▶ **Task item**
Work out how many lines of the listing below include the string "record", and give that number alone.

[Start of Attachment]

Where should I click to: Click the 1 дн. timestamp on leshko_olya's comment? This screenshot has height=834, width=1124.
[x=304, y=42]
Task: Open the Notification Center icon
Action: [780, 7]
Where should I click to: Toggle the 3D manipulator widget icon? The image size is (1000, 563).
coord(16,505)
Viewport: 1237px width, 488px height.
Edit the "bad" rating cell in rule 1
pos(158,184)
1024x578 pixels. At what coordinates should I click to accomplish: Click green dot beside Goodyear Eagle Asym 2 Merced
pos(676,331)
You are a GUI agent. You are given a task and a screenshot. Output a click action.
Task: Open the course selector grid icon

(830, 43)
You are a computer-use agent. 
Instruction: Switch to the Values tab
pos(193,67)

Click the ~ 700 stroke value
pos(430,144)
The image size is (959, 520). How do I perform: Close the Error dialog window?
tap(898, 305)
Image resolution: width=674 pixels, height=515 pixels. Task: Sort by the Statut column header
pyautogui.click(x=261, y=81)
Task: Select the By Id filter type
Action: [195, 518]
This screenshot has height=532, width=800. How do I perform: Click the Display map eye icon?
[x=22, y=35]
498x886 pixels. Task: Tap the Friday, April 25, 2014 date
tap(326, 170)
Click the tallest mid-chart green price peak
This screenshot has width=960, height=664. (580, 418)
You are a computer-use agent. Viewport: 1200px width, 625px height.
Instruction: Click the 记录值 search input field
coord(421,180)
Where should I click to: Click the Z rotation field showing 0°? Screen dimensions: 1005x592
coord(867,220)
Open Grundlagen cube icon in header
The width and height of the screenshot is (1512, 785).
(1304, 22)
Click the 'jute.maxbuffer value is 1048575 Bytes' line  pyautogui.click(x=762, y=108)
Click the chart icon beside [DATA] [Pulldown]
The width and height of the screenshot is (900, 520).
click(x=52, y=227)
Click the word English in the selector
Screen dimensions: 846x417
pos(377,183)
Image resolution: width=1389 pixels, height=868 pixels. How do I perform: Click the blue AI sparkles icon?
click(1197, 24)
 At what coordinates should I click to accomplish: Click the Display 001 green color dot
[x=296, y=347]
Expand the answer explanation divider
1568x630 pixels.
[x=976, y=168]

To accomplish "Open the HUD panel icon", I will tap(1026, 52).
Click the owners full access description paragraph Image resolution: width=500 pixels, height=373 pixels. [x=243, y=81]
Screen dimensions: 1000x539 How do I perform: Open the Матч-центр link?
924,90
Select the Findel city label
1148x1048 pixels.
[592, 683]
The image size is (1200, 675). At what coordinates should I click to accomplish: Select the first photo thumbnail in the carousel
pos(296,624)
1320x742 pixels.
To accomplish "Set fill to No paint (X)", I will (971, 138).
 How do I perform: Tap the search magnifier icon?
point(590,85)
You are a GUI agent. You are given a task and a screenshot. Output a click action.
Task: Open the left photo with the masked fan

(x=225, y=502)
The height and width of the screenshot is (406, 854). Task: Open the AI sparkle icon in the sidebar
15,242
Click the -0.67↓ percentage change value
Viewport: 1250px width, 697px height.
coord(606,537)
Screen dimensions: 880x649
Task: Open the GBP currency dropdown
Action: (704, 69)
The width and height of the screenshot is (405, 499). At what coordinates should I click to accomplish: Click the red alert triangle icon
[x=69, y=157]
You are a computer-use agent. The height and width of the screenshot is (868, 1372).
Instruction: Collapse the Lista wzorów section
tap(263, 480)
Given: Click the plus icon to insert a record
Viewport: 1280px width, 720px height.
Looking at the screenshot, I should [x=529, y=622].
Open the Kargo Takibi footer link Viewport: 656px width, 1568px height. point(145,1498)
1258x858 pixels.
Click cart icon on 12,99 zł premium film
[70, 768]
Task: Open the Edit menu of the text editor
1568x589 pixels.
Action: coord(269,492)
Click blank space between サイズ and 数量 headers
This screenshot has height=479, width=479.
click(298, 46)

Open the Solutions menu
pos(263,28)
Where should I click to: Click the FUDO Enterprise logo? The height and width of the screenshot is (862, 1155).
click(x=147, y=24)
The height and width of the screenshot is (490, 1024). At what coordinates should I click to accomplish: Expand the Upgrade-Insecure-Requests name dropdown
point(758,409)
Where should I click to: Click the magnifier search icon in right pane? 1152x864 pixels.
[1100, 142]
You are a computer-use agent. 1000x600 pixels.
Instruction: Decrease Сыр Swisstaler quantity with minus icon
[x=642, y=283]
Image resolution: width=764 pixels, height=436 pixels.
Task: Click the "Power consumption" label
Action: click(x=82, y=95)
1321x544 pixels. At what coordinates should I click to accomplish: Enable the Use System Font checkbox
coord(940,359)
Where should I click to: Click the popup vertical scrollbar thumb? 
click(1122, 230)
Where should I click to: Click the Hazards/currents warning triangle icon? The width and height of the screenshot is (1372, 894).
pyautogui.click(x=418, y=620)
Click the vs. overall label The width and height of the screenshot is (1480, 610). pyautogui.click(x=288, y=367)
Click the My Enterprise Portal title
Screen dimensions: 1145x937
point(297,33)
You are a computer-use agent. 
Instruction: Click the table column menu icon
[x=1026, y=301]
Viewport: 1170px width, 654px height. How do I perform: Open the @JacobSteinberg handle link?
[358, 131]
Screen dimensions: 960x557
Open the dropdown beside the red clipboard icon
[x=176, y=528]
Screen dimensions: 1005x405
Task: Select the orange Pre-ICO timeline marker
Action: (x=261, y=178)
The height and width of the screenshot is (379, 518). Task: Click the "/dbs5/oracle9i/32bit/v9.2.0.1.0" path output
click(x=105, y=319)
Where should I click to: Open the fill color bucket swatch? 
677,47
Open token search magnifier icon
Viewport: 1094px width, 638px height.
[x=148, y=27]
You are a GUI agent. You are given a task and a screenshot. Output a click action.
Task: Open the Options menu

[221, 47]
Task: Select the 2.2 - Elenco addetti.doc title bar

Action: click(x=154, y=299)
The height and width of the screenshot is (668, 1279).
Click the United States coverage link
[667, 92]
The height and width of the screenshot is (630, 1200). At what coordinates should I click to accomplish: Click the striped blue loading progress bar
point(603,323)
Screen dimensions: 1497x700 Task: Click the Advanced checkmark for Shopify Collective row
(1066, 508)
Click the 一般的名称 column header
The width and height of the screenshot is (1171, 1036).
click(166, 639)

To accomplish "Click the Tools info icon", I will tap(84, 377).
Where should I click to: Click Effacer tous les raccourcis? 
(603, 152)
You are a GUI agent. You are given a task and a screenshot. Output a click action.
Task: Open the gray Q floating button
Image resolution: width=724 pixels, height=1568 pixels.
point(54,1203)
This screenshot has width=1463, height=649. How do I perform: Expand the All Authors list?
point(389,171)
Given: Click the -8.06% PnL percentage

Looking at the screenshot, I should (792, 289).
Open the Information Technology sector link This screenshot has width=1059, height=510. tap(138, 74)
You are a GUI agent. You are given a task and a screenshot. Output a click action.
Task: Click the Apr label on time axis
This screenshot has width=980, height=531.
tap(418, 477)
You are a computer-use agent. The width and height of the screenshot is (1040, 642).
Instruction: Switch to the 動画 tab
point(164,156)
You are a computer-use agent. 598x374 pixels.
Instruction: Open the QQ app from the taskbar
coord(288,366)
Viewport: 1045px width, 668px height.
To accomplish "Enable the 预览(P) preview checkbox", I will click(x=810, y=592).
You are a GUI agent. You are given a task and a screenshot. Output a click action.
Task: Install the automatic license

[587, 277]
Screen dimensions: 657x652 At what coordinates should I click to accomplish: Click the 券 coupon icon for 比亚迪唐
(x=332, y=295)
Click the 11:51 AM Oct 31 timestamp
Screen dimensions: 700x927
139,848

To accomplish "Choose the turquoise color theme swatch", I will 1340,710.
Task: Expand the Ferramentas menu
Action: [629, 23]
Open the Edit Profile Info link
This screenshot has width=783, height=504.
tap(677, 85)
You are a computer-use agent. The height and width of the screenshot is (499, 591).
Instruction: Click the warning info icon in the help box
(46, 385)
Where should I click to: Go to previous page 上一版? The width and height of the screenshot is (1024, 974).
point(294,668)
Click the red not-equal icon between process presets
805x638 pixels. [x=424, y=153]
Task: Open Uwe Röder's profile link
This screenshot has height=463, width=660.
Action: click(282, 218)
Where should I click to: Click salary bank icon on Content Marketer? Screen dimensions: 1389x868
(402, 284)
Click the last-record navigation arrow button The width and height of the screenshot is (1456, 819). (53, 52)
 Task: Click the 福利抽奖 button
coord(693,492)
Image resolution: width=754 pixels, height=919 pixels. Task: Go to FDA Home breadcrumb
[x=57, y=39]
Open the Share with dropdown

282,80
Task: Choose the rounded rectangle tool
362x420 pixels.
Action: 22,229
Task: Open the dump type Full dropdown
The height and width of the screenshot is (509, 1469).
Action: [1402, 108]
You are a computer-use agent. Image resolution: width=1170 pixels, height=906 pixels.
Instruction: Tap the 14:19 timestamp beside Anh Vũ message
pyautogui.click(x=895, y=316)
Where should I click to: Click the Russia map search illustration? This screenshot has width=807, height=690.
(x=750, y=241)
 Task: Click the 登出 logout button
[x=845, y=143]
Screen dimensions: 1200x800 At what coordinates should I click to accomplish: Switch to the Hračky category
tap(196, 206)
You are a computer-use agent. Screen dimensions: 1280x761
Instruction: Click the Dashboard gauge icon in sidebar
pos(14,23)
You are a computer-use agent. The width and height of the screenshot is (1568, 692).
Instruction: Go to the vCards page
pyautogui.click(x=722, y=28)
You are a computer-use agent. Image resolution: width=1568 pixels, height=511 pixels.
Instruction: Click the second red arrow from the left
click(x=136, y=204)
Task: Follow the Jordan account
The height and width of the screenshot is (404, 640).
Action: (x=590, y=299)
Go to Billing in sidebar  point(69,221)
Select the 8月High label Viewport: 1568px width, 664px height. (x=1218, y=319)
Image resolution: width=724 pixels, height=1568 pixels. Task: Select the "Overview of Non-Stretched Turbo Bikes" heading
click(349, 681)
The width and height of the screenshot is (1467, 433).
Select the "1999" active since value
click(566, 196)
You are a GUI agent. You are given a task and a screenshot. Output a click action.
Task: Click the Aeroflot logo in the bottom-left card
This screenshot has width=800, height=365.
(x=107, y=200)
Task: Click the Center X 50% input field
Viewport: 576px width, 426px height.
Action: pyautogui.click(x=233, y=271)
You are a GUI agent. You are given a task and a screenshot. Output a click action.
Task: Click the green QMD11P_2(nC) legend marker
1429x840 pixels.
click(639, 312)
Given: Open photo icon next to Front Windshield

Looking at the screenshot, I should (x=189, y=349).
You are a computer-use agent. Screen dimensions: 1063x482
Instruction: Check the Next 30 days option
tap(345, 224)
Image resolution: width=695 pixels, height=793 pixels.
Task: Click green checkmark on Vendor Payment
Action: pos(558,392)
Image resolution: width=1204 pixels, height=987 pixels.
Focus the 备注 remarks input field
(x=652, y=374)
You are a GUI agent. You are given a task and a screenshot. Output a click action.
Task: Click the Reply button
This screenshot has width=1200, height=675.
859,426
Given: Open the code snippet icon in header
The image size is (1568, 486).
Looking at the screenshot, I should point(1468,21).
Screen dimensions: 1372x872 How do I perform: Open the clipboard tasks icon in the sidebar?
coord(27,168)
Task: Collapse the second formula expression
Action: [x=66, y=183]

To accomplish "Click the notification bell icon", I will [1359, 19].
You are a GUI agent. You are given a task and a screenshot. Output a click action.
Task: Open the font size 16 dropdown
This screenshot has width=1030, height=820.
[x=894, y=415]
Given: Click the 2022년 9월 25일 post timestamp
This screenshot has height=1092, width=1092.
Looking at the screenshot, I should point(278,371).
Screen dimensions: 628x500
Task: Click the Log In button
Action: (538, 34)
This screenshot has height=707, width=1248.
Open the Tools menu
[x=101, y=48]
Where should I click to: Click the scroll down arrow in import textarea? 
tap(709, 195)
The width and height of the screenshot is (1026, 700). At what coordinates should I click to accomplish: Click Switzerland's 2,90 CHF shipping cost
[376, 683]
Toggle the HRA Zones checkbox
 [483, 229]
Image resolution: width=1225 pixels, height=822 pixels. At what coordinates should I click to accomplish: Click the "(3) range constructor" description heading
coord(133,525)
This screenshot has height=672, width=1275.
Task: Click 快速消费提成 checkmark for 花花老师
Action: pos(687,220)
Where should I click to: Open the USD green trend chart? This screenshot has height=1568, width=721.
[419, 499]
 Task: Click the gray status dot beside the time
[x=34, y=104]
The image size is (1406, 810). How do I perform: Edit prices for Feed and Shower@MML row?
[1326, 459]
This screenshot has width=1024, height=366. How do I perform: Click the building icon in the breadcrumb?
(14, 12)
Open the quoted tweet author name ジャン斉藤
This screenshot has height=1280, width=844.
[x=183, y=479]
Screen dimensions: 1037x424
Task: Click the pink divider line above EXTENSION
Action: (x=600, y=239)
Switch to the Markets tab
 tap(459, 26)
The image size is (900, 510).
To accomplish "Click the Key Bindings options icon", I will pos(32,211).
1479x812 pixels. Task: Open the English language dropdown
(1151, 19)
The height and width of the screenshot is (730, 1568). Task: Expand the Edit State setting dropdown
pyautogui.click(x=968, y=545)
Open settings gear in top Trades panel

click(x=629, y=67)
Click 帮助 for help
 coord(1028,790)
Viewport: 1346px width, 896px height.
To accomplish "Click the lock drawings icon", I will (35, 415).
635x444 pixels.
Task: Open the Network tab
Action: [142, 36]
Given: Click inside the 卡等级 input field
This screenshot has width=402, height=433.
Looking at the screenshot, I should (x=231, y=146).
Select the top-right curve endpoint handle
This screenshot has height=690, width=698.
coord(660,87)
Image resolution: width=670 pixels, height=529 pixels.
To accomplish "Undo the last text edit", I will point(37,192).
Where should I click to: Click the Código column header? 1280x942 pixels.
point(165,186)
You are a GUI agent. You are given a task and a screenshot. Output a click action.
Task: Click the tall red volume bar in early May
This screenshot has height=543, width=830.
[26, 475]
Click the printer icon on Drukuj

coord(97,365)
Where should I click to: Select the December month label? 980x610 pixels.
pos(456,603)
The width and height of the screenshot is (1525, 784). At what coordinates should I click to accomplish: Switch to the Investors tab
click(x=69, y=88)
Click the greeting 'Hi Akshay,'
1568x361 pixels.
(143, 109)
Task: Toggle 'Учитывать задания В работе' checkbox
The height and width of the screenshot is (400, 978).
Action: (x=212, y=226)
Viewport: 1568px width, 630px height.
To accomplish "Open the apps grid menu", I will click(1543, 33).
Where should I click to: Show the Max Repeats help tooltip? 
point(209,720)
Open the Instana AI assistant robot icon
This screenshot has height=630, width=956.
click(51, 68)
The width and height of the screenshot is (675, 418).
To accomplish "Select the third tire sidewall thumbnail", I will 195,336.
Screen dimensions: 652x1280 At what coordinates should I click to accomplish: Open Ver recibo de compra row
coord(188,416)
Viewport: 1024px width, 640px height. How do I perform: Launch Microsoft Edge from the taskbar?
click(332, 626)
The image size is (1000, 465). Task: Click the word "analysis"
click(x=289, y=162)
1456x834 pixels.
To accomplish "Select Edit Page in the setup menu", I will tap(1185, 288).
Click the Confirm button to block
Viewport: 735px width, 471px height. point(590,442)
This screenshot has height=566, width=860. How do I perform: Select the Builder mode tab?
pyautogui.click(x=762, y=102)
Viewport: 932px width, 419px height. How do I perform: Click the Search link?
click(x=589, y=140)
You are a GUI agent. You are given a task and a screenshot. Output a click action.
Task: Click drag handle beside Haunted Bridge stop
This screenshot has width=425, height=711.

[End of Attachment]

▶ **The completed task**
2